Both raspberries and strawberry plants generally come bare root and dormant. Strawberries can be set out in rows, with the plants about 18 to 24 inches apart. They should be set out at a depth to cover the roots, but do not cover the crown of the plant. After they leaf out, they will eventually put out runners, which will root down and form new plants. By the following season, with the June bearing strawberries, you should have a row at least a couple feet or more wide. It is important to keep the weeds out by hoeing or pulling them, especially that first year. June strawberries will give you one large crop, while everbearing gives you a later crop also. Day neutral strawberries more or less bear a little throughout the summer. Day neutral and everybearing strawberries do not put out as many runners, and are more suitable for limited spaces, such as terraced beds or pyramids.
Raspberries belong to a plant group known as brambles. Although red raspberries are the most common, there are also black, purple and even yellow raspberries. Raspberries are usually set out in rows, but the plants can be up to two or three feet apart. They will fill in and become thicker over time.
Raspberry canes live only two summers. The green vegetative canes that come up the first year are primocanes. The second season they develop a brown bark and are known as floricanes. Red raspberries develop new plants from the base of the original plant or from buds on the roots that spread out underground and sprout up new growth. Summer bearing raspberries will give you one crop on the floricanes starting usually in early July. Everbearing raspberries will have an early crop on last year’s canes, and then will bear again in the fall on the new primocanes that just came up this year. Raspberries need to be pruned yearly, which means you will remove dead canes, usually done in early spring.
Berries are often described as “super foods.” They are high in antioxidant levels, provide different vitamins and nutrients, and have phytochemicals that provide many unique health benefits, including possibly blocking cancer development, and promoting better cardovascular health.

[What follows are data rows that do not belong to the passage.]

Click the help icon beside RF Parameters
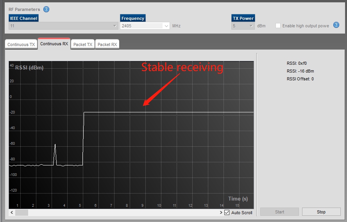 [47, 9]
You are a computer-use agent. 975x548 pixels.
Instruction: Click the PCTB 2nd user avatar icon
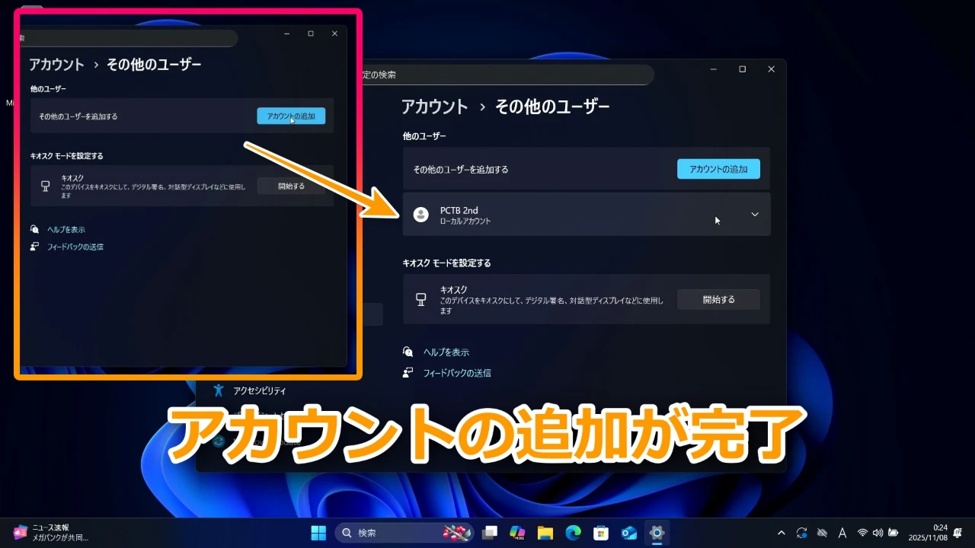pyautogui.click(x=420, y=215)
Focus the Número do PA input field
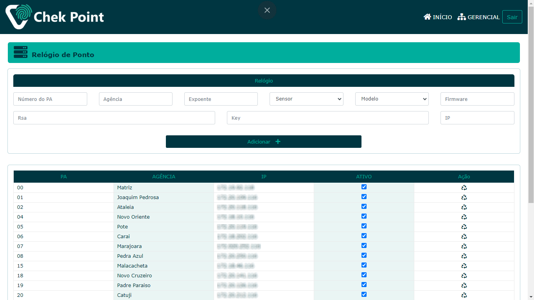Viewport: 534px width, 300px height. pos(50,99)
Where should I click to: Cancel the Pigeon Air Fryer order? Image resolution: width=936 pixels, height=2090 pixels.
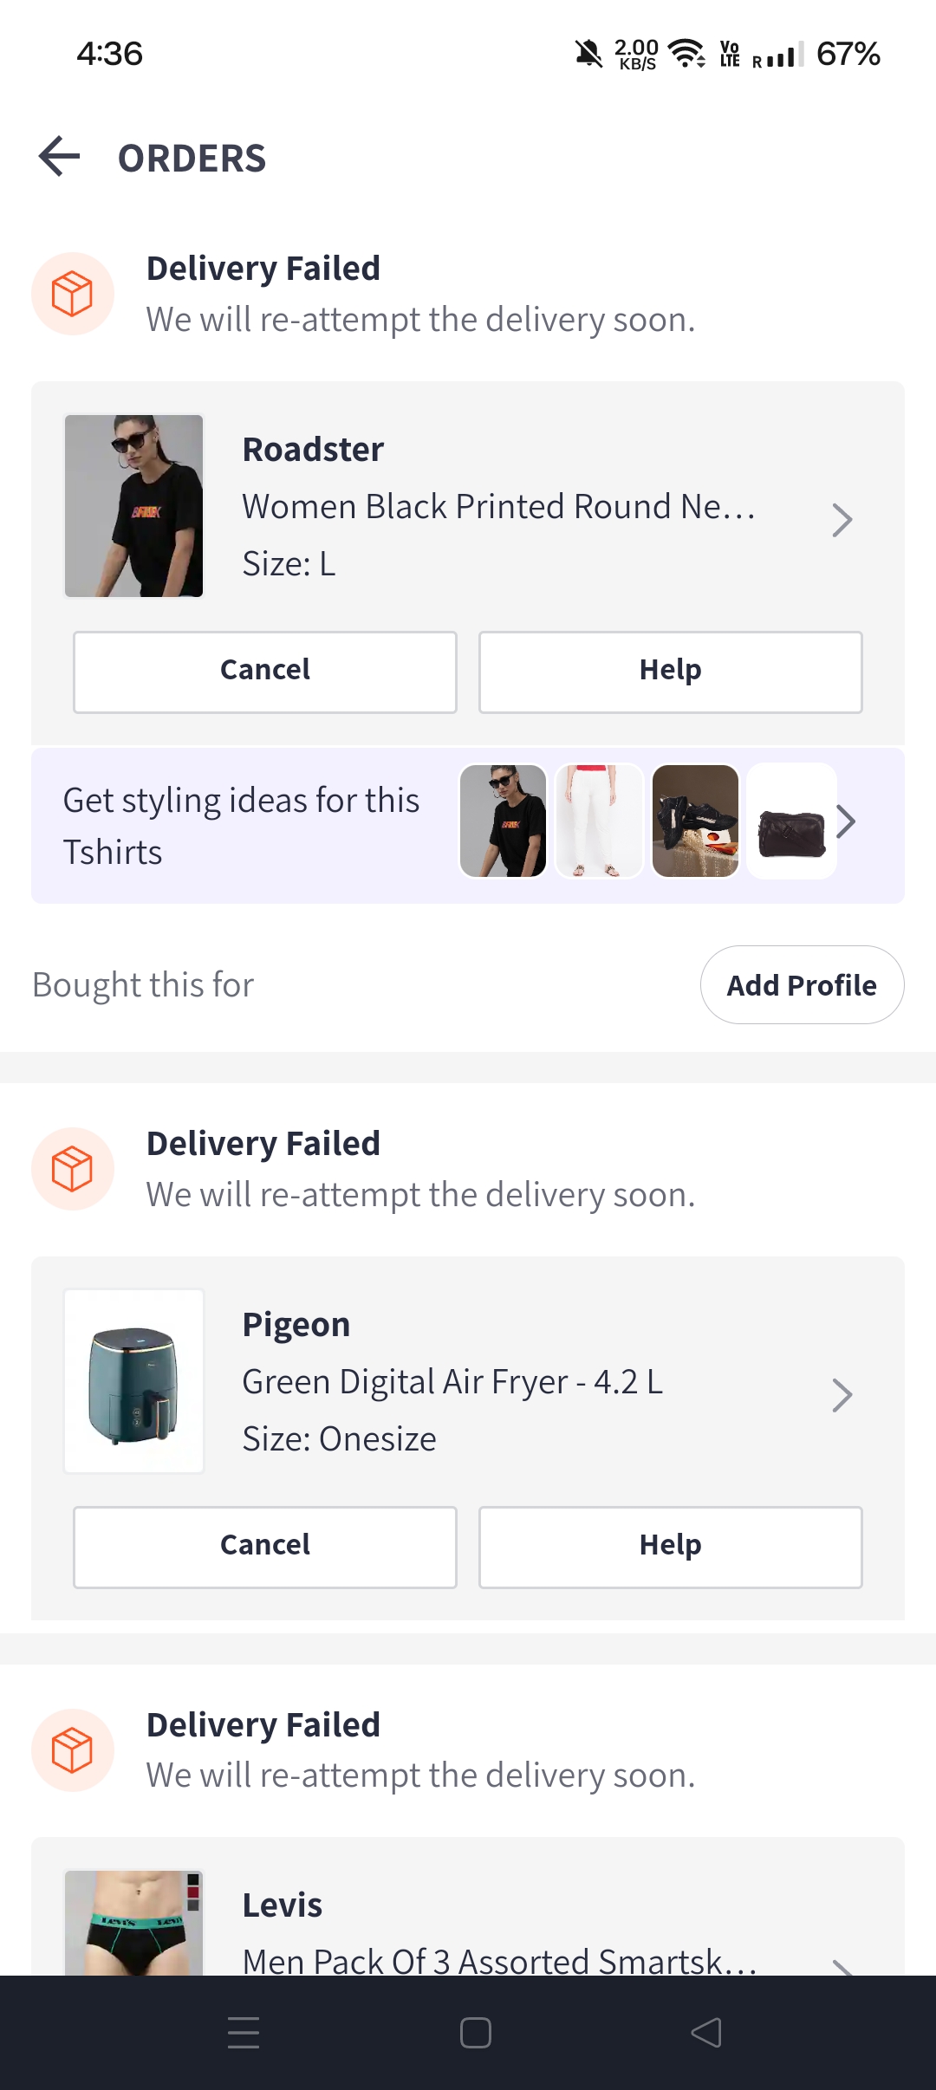[265, 1547]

And best of all, they taste great!
Fabulous berry muffins
2-1/2 cups flour
1/2 cup sugar
2 teaspoon baking powder
1 teaspoon baking soda
1/2 teaspoon salt
1-1/2 cups buttermilk
1/3 cup melted butter
2 eggs, slightly beaten
1 teaspoon vanilla
l pint strawberries (chopped) or can substitute blueberries, raspberries or peaches
Preheat oven to 400 degrees. Combine flour, sugar, baking powder, baking soda and salt in bowl and mix well. In another bowl, whisk together buttermilk, butter, eggs and vanilla. Make a well in the dry ingredients, and pour in the liquid ingredients and berries. Gently fold together ingredients just until moist. (Do not over mix.) Pour into 12 greased muffin cups, and if desired, sprinkle tops with granulated sugar. Bake 20 to 25 minutes.
2-1/2 cups heavy cream
1 cup sugar
1 envelope gelatin, softened with 1/4 cup water
1 pint sour cream
1 teaspoon vanilla
1 pint fresh raspberries
Mix cream with sugar and gelatin in saucepan. Heat slowly and stir until gelatin is dissolved. Cool until slightly thickened. Whisk in sour cream and vanilla and stir well. Chill several hours. Serve topped with fresh raspberries.
Hope to see you all from 4 to 6 p.m. today in our regular lot and again on Saturday on Broadway from 9 a.m. to 3 p.m.
Verlys Huntley is a master gardener and the president of the Albert Lea Farmers Market.